Re: [PATCH V3 1/4] Sched: Scheduler time slice extension
From: Prakash Sangappa
Date: Sun May 04 2025 - 21:43:21 EST
> On May 2, 2025, at 2:05 AM, Peter Zijlstra <peterz@xxxxxxxxxxxxx> wrote:
>
> On Fri, May 02, 2025 at 01:59:52AM +0000, Prakash Sangappa wrote:
>> Add support for a thread to request extending its execution time slice on
>> the cpu. The extra cpu time granted would help in allowing the thread to
>> complete executing the critical section and drop any locks without getting
>> preempted. The thread would request this cpu time extension, by setting a
>> bit in the restartable sequences(rseq) structure registered with the kernel.
>>
>> Kernel will grant a 50us extension on the cpu, when it sees the bit set.

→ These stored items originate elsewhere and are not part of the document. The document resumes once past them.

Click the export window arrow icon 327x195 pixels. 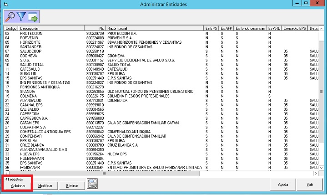pyautogui.click(x=33, y=17)
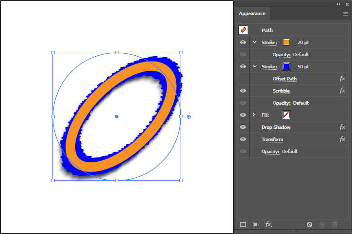
Task: Click fx icon on the Offset Path row
Action: click(342, 78)
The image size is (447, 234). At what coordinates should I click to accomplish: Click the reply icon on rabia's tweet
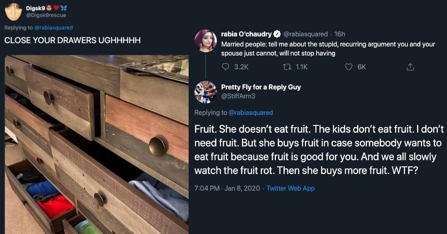[225, 67]
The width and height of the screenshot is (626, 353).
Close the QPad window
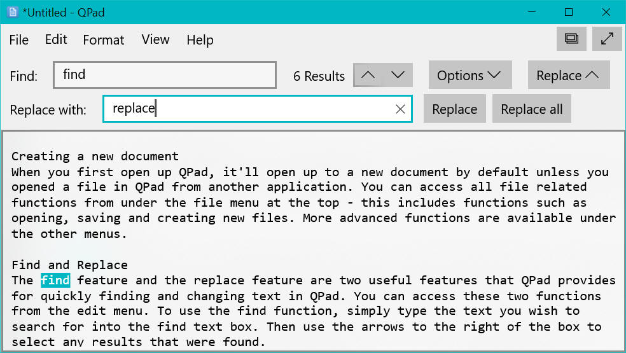605,12
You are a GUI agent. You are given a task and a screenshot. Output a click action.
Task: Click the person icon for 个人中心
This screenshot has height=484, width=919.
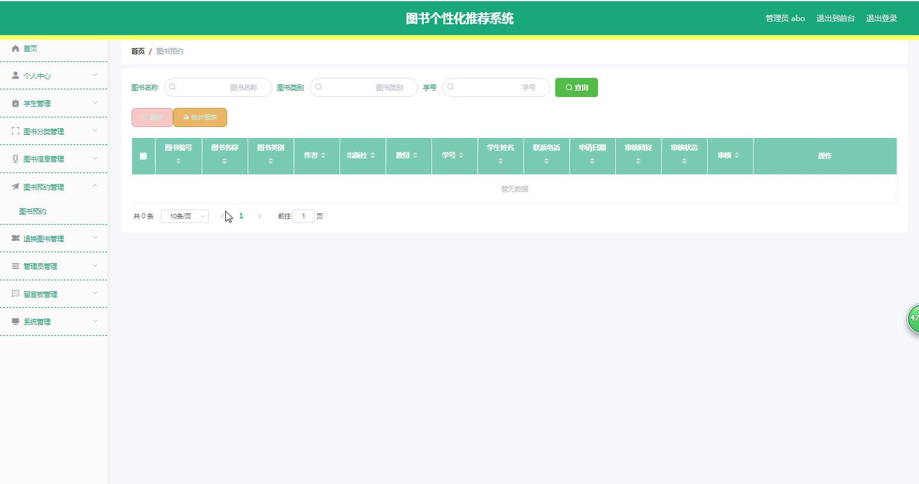click(16, 75)
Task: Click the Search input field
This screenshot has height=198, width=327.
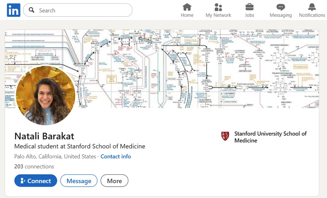Action: pos(82,10)
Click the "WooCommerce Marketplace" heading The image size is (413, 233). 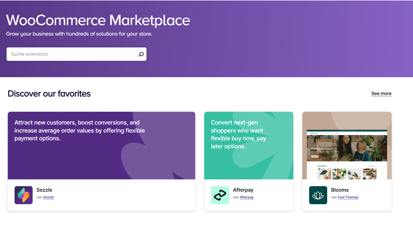[98, 20]
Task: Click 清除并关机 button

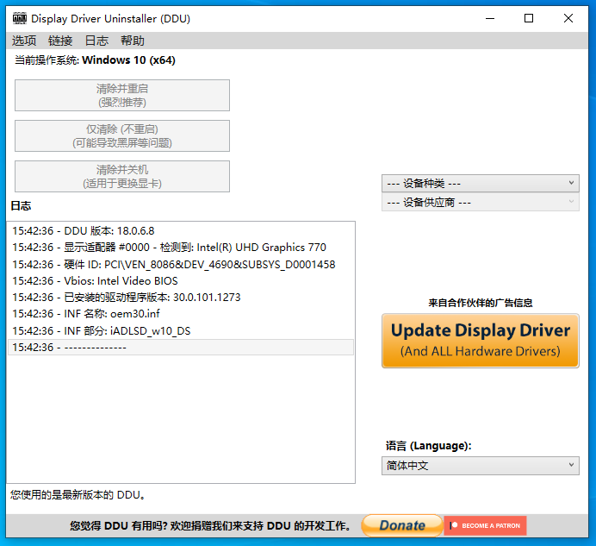Action: pyautogui.click(x=122, y=176)
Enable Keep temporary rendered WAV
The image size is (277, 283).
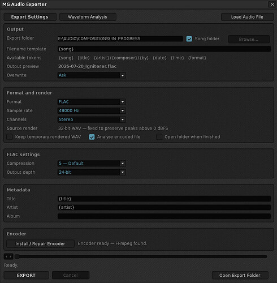[10, 137]
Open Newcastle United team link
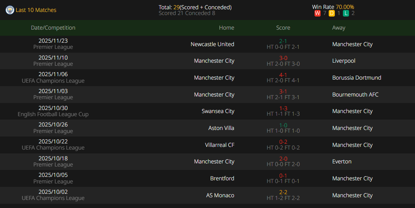This screenshot has width=415, height=208. 212,44
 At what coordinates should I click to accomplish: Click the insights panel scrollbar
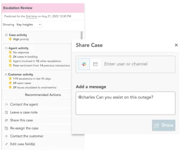(x=82, y=35)
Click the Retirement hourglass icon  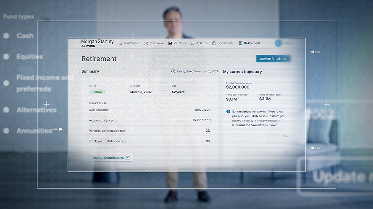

>> With the help of a timer, kernel force preempts the thread if it is still
>> running on the cpu when the 50us timer expires. The thread should yield
>> the cpu by making a system call after completing the critical section.
>>
>> Suggested-by: Peter Ziljstra <peterz@xxxxxxxxxxxxx>
>> Signed-off-by: Prakash Sangappa <prakash.sangappa@xxxxxxxxxx>
>> ---
>
>> diff --git a/include/uapi/linux/rseq.h b/include/uapi/linux/rseq.h
>> index c233aae5eac9..900cb75f6a88 100644
>> --- a/include/uapi/linux/rseq.h
>> +++ b/include/uapi/linux/rseq.h
>> @@ -26,6 +26,7 @@ enum rseq_cs_flags_bit {
>> RSEQ_CS_FLAG_NO_RESTART_ON_PREEMPT_BIT = 0,
>> RSEQ_CS_FLAG_NO_RESTART_ON_SIGNAL_BIT = 1,
>> RSEQ_CS_FLAG_NO_RESTART_ON_MIGRATE_BIT = 2,
>> + RSEQ_CS_FLAG_DELAY_RESCHED_BIT = 3,
>> };
>>
>> enum rseq_cs_flags {
>> @@ -35,6 +36,8 @@ enum rseq_cs_flags {
>> (1U << RSEQ_CS_FLAG_NO_RESTART_ON_SIGNAL_BIT),
>> RSEQ_CS_FLAG_NO_RESTART_ON_MIGRATE =
>> (1U << RSEQ_CS_FLAG_NO_RESTART_ON_MIGRATE_BIT),
>> + RSEQ_CS_FLAG_DELAY_RESCHED =
>> + (1U << RSEQ_CS_FLAG_DELAY_RESCHED_BIT),
>> };
>>
>> /*
>> @@ -128,6 +131,10 @@ struct rseq {
>> * - RSEQ_CS_FLAG_NO_RESTART_ON_MIGRATE
>> * Inhibit instruction sequence block restart on migration for
>> * this thread.
>> + * - RSEQ_CS_DELAY_RESCHED
>> + * Request by user task to try delaying preemption. With
>> + * use of a timer, extra cpu time upto 50us is granted for this
>> + * thread before being rescheduled.
>> */
>> __u32 flags;
>
> So while it works for testing, this really is a rather crap interface
> for real because userspace cannot up front tell if its going to work or
> not.
>
>> +void rseq_delay_resched_fini(void)
>> +{
>> +#ifdef CONFIG_SCHED_HRTICK
>> + extern void hrtick_local_start(u64 delay);
>> + struct task_struct *t = current;
>> + /*
>> + * IRQs off, guaranteed to return to userspace, start timer on this CPU
>> + * to limit the resched-overdraft.
>> + *
>> + * If your critical section is longer than 50 us you get to keep the
>> + * pieces.
>> + */
>> + if (t->sched_time_delay)
>> + hrtick_local_start(50 * NSEC_PER_USEC);
>> +#endif
>> +}
>
> Should not the interface at least reflect this SCHED_HRTICK status? One,
> slightly hacky way of doing this might to be invert the bit. Have the
> system write a 1 when the feature is present, and have userspace flip it
> to 0 to activate.
>
> A better way might be to add a second bit.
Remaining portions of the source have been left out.